**EXERCISE INPUTS:**
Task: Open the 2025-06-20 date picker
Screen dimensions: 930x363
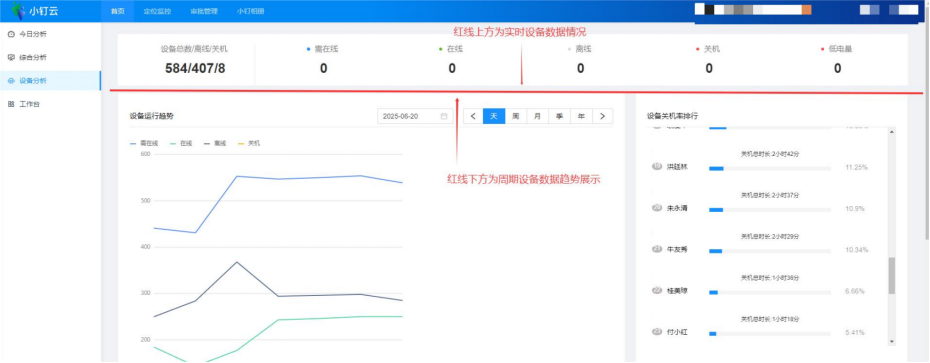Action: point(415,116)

...

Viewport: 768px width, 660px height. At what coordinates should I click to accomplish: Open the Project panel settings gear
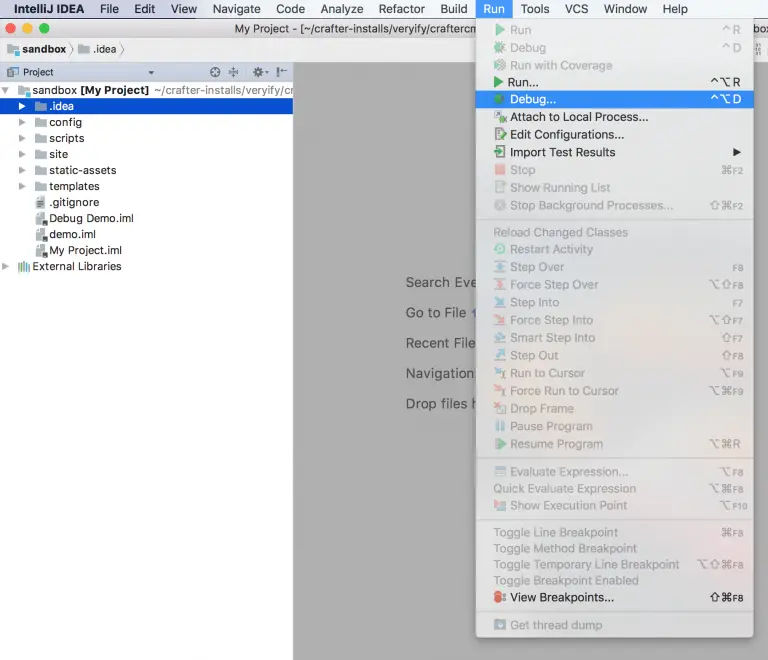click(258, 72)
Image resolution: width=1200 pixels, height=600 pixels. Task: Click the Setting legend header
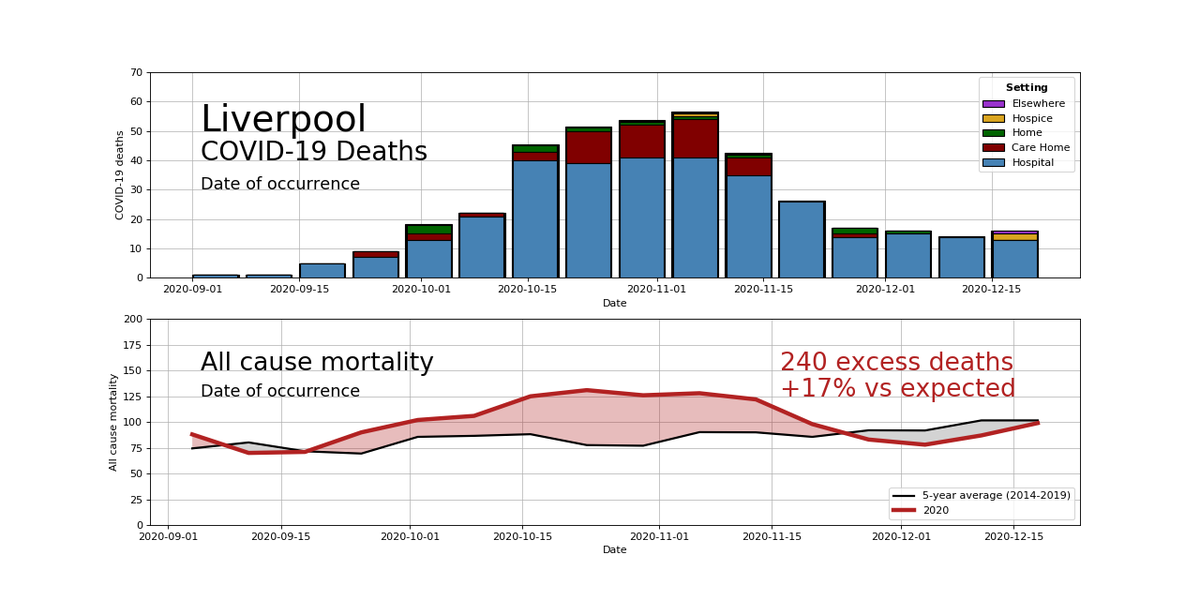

* * *

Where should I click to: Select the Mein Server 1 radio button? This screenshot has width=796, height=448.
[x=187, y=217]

**TASK GOAL:**
How many lines in the entries above contain the string "width"? Case matters; reply with the number only.

**THE SOLUTION:**
3